In a joint press conference following a meeting Tuesday in Bogota, Tillerson and Colombian President Juan Manuel Santos talked up their agreements on the importance of cocaine eradication in Colombia and regime change in Venezuela, key issues for the US, while providing no details on these and other critical topics.
The only item of news was Tillerson’s promise to “analyze the possibilities” of shifting to Colombia some US humanitarian aid originally intended for Venezuela. The possible funds—an unspecified amount—would be used to help Colombia deal with its several hundred thousand Venezuelan refugees.
The remarks by the two included virtually no references to the implementation of the peace agreement with the FARC and no mention at all of the ongoing wave of assassinations of rural community leaders.
Tillerson did say the US would support a major Colombian goal: entrance into the OECD (Organization for Economic Cooperation and Development), an elite group of the world’s major capitalist economies.
Regarding cocaine, Tillerson said he was “extremely encouraged” by progress in Colombia’s coca-eradication program. “We will continue to work with Colombia to support these efforts where we can be of help,” he said.
Tillerson acknowledged the US role as the world’s largest consumer of cocaine, but stressed the importance of Colombia meeting numerical goals for coca eradication. “We need to see the metrics going in the right way,” he said. “That’s all President [Donald] Trump wants as well.”
For his part, Santos emphasized numbers in summarizing Colombia’s progress and goals for this year. He said 54,000 hectares of coca (about 150,000 acres) were eradicated last year and that “by the end of this we hope to reach 115,000 hectares.”
Tillerson tried to soften the impact of Trump’s harsh criticisms of the anti-coca efforts, including his recently renewed threat to cut US aid.
In televised comments last week, after being told that cocaine was primarily coming from Colombia and Peru, trafficked through Mexico and Central America, Trump said: “I won’t mention names right now … but I look at these countries, I look at the numbers we send them and we send them massive aid, and they are pouring drugs into our country and they are laughing at us…So I‘m not a believer in that, I want to stop the aid.”
Tillerson said he did not think Trump was referring to Colombia, while Santos said that “Colombia is not laughing at the US. On the contrary, we are working together.”
Regarding Venezuela, Santos joined Tillerson in strong criticism of the government of Nicolas Maduro, whom he called a “dictator.” “Maduro will never accept free and transparent elections, because he knows he would lose,” Santos said.
Santos repeated his pledge to not recognize the results of Venezuelan elections set for April.
In advance of his trip to Colombia and five other Latin American countries, Tillerson had startled many by saying that perhaps the Venezuelan military would take steps to oust Maduro. Santos didn’t refer to that comment, but made it clear he agreed with the US goal of replacing Maduro.

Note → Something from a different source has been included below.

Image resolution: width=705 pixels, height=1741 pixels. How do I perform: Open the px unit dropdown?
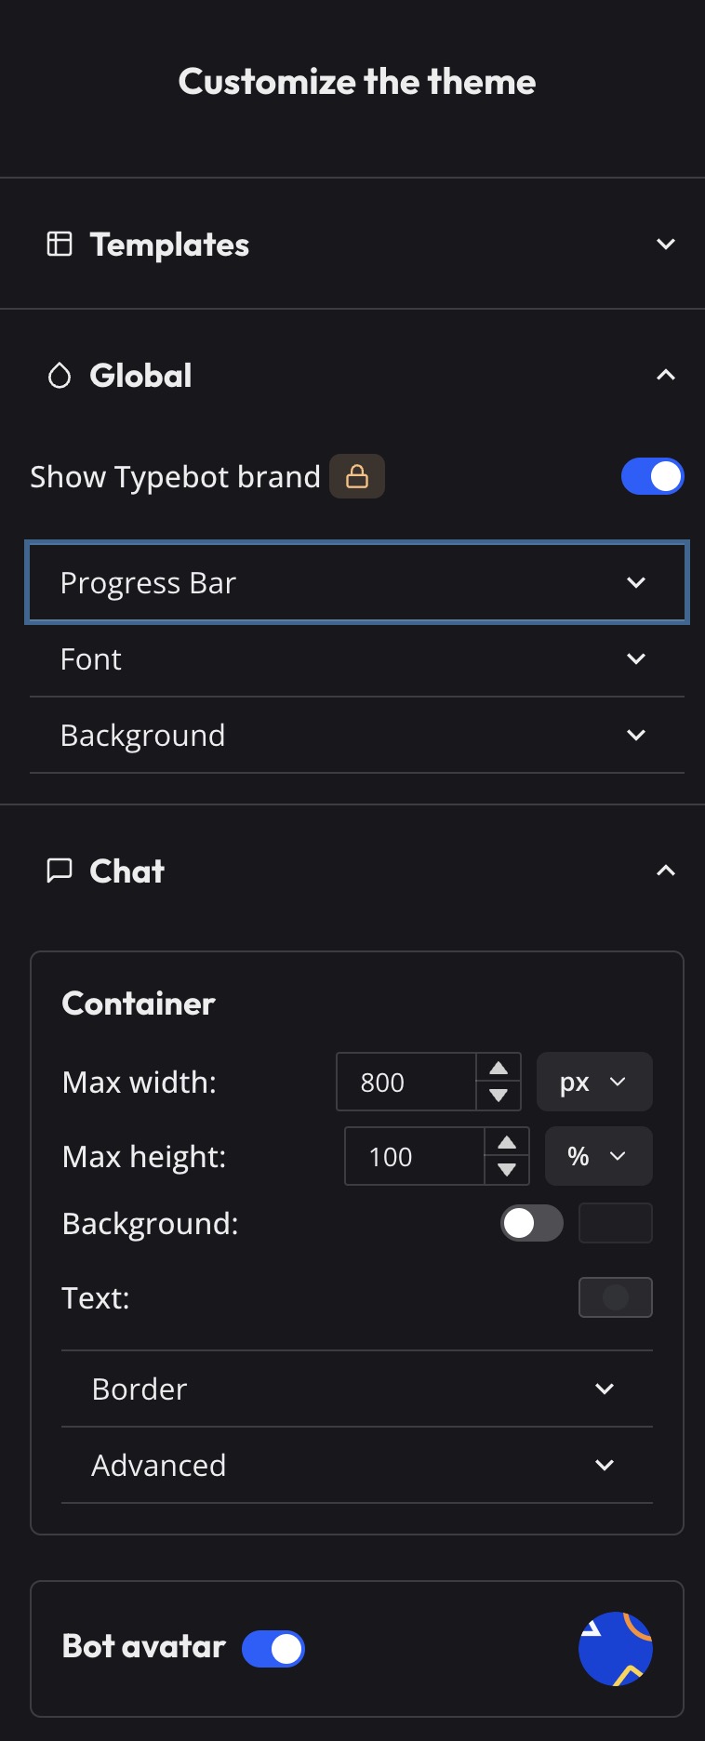[593, 1082]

Despite the strong statements of agreement by the two, Santos did suggest that their private conversation did include some major differences of opinion. Their discussion, Santos noted, was “frank and open,” a diplomatic way of saying there were important areas of disagreement.
Among other things, Santos has been very critical of the US-led “war on drugs” and has pushed back against US efforts to return to aerial spraying of carcinogenic poisons to destroy coca fields.